Which is a shame because this Eagles outing is a nailed on classic LP, taking the band away from the country flavours of yore and more towards the rock genre as the band’s sound grew in size and power with Don Henley taking a more active part in proceedings both in terms of writing as well as singing.
The LP itself touched on the darker side of life at that time including success and excess as well as flat out despair regarding American life in general.
Oh and that famous dual guitar solo on the title track? Don Henley talked to Rolling Stone about that one and revealed, “Don (Felder) and Joe (Walsh) sat down and worked on those solos for days. Then [producer] Bill Szymczyk and I did some editing on those solos. Then they relearned the parts after we edited them together. They’ll be pissed at me for saying this [laughs] but that wasn’t them just sitting down and spontaneously playing it in one take. That was weeks of work to get there.”
But what was the song about? Glenn Frey had this to say to NBC, “All of our songs were cinematic, but we wanted to open up with [a montage],” he said. “It was just one shot to the next – a picture of a guy on the highway, a picture of the hotel, the guy walks in, the door opens, strange people. We take this guy and make him like a character in The Magus, where every time he walks through a door, there’s a new version of reality. We decided to create something strange, just to see if we could do it. And then a lot was read into it – a lot more than probably exists. I think we achieved perfect ambiguity.”

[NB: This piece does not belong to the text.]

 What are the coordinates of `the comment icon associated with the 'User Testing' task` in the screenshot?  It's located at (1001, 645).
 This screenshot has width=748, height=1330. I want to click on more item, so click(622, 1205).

Fans of this album might be interested to know that there is a luxury boxed edition of the album now out as a digital collection on CD and Blu-ray. Hotel California: 40th Anniversary Deluxe Edition contains two CDs plus one Blu-ray Audio disc that includes remastered sound and 10 previously unreleased live recordings, as well as hi-res stereo and 5.1 mixes. Presented in an 11” x 11” hardbound book, the set also features rare and unseen photos from the era, a replica tour book and an 11” x 22” poster. Both a 2CD Expanded Edition and single CD will also be available, along with digital download and streaming versions.
The 10 live tracks (which Henley has been reported to like a lot because of their “gritty” nature) were recorded during the band’s three-night stand at the Los Angeles Forum in October 1976. The concert recordings – which were recorded about a month before the album came out – feature one of the first ever live performances of Hotel California and New Kid In Town along with other Eagles classics including Already Gone, Take It To the Limit and Witchy Woman.
The Blu-ray audio disc that accompanies Hotel California: 40th Anniversary Deluxe Edition features the 5.1 Surround Sound mix originally released on DVD-A in 2001 along with a hi-resolution, 24bit/192kHz stereo mix.
The CD mastering from this set is excellent. Detailed and showing admirable insight for a silver disc with a tremendous degree of instrumental separation plus air and space in and around the soundstage. Hence, subtle sounds such as previously shy secondary percussion is easily picked out by the ear. More to the point, the CD is recorded relatively low. All non-specialist CDs are compressed to some degree but this is one of the better examples that I’ve heard. In fact, it’s one of the most coherent CD masters I’ve heard, certainly this year.
Hi Paul. How does the CD mastering compare with Steve Hoffman’s excellent work on the same, which is arguably one of the best-sounding reincarnation of this iconic album?
Hi JB, alas I was unable to source that issue for a comparison. If I do manage to grab a copy then i’ll post an update.